## TASK GOAL
Within the listing, how many lines include "word"? Please answer with a bare number.

(SOURCE RECORDS Opens)

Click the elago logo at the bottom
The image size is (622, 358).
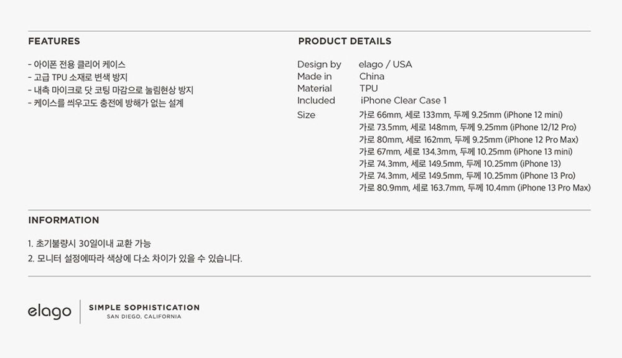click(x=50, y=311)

(SOURCE RECORDS Closes)
(SOURCE RECORDS Opens)

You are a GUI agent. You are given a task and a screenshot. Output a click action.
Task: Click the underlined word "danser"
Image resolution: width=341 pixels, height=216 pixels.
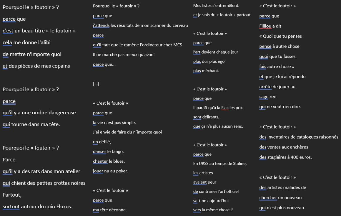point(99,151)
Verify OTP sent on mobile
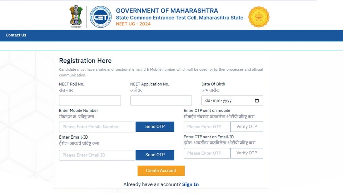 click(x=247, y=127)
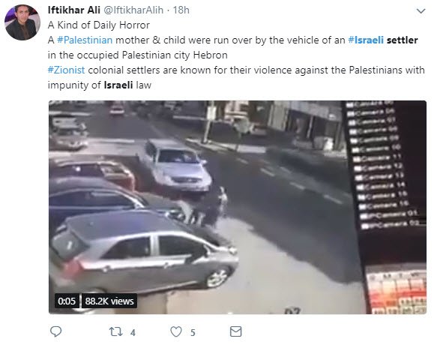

(SOURCE RECORDS Closes)
(SOURCE RECORDS Opens)

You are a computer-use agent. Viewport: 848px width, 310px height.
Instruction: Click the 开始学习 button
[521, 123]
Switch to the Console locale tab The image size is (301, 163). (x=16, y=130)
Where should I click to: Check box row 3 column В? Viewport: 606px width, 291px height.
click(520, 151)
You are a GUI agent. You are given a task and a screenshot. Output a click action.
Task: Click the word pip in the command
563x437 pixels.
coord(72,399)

(SOURCE RECORDS Closes)

## RESULT OF THE EXERCISE
2